= Morris C. Troper =

American lawyer

Morris Carlton Troper (November 18, 1892 – November 17, 1962) was a Jewish-American accountant from New York City credited for saving hundreds of Jewish refugees during World War II.

== Life ==
Troper was born on November 18, 1892, in Brooklyn, New York, the son of Abraham Troper and Rose Schaeffer.

Troper attended the College of the City of New York, graduating from there with an A.B. in 1914. He then went to New York University, graduating from there with a B.C.S. 1917, an M.C.L. in 1918, and a J.D. in 1925. He taught in New York City public schools from 1914 to 1918, and in 1920 he was an accountancy instructor at the College of the City of New York. In 1919, he became a member of the certified public accountants firm Loeb and Troper. He was admitted to the bar in 1925. In 1936, he was elected director of the New York State Society of Certified Public Accountants. He also served as its president until he went abroad in 1938. In 1933, the Board of Regents of the University of the State of New York appointed him to the Committee of Grievances for C.P.A. He became the committee's chairman in 1936.

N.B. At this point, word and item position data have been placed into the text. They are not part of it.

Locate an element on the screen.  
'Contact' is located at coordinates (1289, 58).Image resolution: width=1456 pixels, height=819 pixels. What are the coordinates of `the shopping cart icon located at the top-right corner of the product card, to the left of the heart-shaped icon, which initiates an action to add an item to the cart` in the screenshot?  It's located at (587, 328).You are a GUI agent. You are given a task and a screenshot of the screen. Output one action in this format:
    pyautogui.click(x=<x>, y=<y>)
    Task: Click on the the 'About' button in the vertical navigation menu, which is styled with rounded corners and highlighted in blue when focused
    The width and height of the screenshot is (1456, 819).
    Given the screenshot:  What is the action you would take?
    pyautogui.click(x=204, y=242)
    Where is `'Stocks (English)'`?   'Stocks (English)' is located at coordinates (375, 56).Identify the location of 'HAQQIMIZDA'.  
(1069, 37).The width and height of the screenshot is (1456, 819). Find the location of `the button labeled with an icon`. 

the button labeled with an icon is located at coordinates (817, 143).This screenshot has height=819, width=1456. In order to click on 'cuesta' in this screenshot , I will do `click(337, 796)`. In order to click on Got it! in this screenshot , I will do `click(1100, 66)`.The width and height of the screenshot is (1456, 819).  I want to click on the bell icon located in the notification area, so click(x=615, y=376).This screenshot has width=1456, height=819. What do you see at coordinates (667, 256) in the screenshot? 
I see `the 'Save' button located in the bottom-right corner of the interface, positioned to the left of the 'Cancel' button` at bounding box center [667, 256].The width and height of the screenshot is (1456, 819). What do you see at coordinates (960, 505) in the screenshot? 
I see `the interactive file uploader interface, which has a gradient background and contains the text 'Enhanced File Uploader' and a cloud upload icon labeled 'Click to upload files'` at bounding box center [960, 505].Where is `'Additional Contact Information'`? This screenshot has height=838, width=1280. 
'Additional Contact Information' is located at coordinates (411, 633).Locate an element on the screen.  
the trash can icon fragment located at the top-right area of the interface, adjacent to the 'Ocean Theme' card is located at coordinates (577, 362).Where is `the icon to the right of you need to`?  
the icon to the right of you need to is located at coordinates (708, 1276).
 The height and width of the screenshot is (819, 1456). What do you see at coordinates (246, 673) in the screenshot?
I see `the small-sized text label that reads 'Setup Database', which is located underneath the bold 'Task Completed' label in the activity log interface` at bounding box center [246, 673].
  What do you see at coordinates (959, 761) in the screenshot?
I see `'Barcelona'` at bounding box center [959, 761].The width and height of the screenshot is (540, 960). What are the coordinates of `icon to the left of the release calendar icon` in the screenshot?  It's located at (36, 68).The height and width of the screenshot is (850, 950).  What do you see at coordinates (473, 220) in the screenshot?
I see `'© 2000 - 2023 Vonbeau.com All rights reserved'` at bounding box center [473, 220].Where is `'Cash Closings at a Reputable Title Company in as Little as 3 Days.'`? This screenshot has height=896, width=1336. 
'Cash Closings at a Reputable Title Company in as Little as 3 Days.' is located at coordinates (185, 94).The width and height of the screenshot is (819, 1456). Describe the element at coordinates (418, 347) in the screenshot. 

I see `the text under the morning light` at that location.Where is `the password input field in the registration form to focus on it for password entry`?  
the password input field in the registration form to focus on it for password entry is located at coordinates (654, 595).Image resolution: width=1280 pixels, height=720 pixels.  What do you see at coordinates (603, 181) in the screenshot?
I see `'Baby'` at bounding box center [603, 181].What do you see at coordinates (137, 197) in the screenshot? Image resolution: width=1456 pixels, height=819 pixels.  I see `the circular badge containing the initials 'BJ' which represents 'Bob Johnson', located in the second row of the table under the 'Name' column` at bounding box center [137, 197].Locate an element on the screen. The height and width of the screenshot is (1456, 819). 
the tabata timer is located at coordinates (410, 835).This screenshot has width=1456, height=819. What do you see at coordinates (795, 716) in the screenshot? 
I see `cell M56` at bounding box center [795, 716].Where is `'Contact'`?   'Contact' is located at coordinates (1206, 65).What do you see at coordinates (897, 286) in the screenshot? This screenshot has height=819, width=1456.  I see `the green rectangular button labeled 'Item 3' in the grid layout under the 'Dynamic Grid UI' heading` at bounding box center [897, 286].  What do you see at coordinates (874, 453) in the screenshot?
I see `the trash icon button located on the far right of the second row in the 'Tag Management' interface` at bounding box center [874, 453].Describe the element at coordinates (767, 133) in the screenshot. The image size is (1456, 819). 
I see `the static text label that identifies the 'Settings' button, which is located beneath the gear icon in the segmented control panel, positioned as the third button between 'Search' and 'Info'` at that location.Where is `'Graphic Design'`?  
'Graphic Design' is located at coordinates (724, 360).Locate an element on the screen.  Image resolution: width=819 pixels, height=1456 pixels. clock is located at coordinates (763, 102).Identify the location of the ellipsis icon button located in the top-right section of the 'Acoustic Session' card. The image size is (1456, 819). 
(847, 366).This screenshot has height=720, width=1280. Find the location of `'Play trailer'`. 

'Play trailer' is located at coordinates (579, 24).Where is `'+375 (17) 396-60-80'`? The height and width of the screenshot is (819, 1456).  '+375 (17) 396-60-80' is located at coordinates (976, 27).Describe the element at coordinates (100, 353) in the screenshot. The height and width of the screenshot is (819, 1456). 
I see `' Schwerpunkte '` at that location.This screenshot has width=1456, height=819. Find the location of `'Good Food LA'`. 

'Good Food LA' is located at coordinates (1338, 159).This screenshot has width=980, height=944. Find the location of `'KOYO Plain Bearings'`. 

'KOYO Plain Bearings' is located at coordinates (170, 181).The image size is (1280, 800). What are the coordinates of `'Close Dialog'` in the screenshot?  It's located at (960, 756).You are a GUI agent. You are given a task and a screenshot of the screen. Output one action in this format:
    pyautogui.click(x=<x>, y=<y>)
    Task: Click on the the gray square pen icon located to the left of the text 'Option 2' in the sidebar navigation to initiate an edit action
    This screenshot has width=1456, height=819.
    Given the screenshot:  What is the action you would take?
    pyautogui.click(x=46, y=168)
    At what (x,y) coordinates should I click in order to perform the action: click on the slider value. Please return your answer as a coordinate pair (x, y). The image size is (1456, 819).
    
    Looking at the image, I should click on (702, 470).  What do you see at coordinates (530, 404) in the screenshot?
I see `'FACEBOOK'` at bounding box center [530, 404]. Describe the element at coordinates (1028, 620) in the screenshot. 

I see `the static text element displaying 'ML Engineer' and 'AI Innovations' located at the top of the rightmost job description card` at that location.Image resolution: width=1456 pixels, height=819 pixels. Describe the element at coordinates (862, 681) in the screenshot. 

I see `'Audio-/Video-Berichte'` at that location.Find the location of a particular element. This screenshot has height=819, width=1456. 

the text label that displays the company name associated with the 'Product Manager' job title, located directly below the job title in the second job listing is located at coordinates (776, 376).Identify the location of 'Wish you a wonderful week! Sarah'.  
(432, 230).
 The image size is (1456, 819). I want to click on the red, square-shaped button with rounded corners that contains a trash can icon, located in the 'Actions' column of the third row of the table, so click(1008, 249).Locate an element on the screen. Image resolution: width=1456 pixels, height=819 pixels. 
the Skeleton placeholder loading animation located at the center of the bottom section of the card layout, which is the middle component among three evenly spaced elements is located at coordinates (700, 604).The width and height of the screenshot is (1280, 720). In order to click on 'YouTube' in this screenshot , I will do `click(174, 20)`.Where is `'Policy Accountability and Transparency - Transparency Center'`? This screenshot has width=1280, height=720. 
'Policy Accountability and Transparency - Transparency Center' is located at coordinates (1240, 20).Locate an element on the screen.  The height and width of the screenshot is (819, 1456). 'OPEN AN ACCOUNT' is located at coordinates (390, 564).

Troper was active in Jewish refugee affairs for nearly forty years. In 1920, he travelled to Poland and Hungary on behalf of the Joint Distribution Committee (JDC). He visited the Soviet Union in 1929 and 1936 to study efforts by Soviet Jews to establish autonomous colonies. He first visited Germany on behalf of the JDC in 1933. He was national comptroller of the Allied Jewish Campaign in 1930 and of the United Jewish Appeal from 1934 to 1935, and in 1936 he was executive vice-chairman of the Greater New York Campaign of the JDC. In 1938, he was appointed chairman of the European Executive Council of the JDC and went to Europe to reorganize their European activities. He visited nearly every major European capital while serving in that position, including Berlin during Kristallnacht and Rome the day before Italy entered World War II.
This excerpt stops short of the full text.